Enterprise RAG pipeline is being configured based on manifests and flow configuration files
Manifests
show the default component configuration, while flow configuration files
define how those components are connected together.
When building the pipeline we are passing the flow configuration files
as PIPELINE
argument to one_click_chatqa
Example one_click command:
./one_click_chatqna.sh -g <your HF token> -d gaudi_torch_guard
Where gaudi_torch_guard
points to chatqa_gaudi_torch.yaml
The PODs settings are primarily managed by appropriate .env
files for each microservice.
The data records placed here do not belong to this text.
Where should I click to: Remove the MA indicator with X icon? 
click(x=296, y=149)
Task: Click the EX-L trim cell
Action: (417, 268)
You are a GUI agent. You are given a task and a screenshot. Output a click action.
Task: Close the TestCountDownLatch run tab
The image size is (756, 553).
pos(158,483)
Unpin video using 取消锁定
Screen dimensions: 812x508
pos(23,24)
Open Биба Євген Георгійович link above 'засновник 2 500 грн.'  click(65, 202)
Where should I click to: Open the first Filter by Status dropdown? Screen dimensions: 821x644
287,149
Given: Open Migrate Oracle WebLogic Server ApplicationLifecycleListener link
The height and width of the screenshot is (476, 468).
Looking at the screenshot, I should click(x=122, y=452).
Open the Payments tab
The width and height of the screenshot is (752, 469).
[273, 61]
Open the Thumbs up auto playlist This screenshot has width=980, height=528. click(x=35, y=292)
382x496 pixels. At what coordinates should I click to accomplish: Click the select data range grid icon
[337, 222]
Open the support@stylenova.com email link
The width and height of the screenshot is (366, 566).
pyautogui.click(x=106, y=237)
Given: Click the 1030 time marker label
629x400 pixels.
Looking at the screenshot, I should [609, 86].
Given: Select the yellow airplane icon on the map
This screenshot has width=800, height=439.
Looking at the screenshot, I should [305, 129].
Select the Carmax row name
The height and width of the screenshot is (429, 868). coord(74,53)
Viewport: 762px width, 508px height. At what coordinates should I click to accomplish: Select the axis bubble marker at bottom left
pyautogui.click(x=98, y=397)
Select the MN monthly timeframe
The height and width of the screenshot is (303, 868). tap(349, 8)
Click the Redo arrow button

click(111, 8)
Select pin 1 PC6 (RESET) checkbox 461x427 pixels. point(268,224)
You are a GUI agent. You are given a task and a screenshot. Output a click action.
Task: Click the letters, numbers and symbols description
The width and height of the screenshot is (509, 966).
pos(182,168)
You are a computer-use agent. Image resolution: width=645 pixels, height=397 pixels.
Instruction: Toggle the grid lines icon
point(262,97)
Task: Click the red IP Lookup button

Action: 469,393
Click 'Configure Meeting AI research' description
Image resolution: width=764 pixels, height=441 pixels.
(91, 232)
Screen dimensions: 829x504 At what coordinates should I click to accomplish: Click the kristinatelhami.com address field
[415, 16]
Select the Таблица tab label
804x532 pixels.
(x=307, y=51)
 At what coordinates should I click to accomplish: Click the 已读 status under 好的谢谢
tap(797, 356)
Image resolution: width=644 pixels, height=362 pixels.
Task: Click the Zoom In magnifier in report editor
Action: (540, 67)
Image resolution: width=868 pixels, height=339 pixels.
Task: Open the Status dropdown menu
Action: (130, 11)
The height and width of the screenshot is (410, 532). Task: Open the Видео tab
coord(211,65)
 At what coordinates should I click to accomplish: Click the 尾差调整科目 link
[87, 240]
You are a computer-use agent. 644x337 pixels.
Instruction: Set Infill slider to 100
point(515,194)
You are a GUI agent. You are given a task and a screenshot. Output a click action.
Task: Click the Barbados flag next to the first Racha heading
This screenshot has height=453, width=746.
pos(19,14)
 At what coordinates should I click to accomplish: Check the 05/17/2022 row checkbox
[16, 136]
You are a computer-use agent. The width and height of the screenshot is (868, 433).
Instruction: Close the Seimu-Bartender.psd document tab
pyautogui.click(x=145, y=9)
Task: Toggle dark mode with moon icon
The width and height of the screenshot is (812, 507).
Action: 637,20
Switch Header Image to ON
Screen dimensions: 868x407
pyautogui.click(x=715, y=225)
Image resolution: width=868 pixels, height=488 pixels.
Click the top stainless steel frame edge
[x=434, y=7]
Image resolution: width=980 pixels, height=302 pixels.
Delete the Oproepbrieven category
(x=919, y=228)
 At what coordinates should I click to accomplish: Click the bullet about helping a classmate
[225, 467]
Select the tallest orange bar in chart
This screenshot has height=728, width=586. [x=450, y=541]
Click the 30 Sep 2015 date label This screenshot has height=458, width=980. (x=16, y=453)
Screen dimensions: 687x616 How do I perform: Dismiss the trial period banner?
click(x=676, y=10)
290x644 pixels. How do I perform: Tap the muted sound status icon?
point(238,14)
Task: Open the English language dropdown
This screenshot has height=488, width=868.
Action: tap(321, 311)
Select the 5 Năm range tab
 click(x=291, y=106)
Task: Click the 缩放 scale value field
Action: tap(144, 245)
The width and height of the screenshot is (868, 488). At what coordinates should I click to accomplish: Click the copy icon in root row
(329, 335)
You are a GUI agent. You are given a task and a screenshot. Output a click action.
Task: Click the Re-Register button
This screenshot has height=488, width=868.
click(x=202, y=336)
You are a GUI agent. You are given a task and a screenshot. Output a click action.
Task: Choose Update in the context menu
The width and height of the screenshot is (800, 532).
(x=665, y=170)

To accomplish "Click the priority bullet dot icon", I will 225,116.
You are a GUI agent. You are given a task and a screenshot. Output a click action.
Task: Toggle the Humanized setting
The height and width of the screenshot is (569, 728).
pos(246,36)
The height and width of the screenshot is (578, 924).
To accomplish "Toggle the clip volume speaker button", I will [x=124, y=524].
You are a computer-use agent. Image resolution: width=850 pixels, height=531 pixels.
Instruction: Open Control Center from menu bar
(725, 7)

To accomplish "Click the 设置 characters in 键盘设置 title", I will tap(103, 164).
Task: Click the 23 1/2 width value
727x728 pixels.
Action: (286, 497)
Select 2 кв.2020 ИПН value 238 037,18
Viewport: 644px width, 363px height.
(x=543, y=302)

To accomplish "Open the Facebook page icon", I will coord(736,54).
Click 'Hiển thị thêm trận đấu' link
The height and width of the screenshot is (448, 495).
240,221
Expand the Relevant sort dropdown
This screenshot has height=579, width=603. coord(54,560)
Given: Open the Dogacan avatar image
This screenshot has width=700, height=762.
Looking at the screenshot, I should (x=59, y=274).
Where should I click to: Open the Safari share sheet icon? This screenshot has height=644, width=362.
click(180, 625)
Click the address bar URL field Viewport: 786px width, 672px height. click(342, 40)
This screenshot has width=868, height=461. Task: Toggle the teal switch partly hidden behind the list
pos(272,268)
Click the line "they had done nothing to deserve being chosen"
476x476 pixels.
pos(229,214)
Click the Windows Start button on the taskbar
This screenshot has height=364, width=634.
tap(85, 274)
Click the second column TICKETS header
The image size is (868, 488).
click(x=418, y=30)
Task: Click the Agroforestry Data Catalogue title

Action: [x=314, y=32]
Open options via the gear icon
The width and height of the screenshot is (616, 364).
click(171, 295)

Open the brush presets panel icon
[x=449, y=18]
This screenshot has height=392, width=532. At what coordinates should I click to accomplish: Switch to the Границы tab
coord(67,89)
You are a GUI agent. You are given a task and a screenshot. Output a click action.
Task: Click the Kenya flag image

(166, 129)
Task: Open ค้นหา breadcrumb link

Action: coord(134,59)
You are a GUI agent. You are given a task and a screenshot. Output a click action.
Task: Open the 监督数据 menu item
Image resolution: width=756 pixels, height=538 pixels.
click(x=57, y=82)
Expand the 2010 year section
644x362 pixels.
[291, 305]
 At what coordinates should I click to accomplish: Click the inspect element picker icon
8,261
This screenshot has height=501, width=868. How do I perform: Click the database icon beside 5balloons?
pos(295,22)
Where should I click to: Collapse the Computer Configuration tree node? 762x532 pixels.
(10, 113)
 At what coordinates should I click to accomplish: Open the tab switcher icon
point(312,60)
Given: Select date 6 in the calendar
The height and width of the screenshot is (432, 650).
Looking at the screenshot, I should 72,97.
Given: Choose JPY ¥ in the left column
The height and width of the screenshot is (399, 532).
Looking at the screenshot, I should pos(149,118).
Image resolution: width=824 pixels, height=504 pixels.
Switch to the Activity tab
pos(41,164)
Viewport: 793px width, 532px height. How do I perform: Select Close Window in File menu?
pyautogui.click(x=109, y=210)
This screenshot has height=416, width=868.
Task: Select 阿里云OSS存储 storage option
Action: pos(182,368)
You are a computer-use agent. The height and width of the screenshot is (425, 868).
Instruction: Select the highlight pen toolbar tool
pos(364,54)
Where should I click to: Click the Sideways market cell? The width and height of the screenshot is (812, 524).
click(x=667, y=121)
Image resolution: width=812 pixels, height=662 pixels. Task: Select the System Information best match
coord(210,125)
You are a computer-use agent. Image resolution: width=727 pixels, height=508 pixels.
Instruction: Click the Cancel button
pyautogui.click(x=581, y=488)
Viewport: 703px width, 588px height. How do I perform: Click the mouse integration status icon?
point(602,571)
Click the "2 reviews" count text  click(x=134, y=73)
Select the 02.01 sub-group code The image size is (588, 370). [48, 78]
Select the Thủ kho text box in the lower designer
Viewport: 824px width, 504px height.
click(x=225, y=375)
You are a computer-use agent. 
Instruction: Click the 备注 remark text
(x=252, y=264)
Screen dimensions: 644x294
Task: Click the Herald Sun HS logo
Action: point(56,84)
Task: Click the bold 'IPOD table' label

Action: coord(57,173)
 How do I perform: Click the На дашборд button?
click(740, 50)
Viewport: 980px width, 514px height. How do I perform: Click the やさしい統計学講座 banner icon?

The model name can be set in the Helm values.yaml
file and will be propagated further.
Based on this configuration K8s knows which POD should be deployed.
We want to modify our pipeline and change the LLM MODEL_ID
from mistralai/Mixtral-8x22B-Instruct-v0.1
to meta-llama/Meta-Llama-3-70B
. All we need to do is to update the Helm values file:
llm_model_gaudi: &hpu_model "mistralai/Mixtral-8x7B-Instruct-v0.1"
...
vllm_gaudi:
envfile: "src/comps/llms/impl/model_server/vllm/docker/.env.hpu"
envs:
LLM_VLLM_MODEL_NAME: *hpu_model
Next, re-deploy the pipeline using quickstart passing the modified config file.
It's possible to update the resource requests and limits in the appropriate YAML file based on environment.
The resource configurations are defined in separate YAML files:
These files contain the resource requests and limits for each microservice.
services:
dataprep-usvc:
replicas: 1
resources:
requests:
cpu: 8
memory: 16Gi
limits:
cpu: 8
memory: 16Gi
...
tgi_gaudi:
replicas: 1
resources:
limits:
habana.ai/gaudi: 8
Note
From all the resources defined, only those mentioned in the specific config/samples
file that the user will run will be used for deployment. Users should take this into account when calculating the resources needed for deployment based on the specific configurations they choose to include.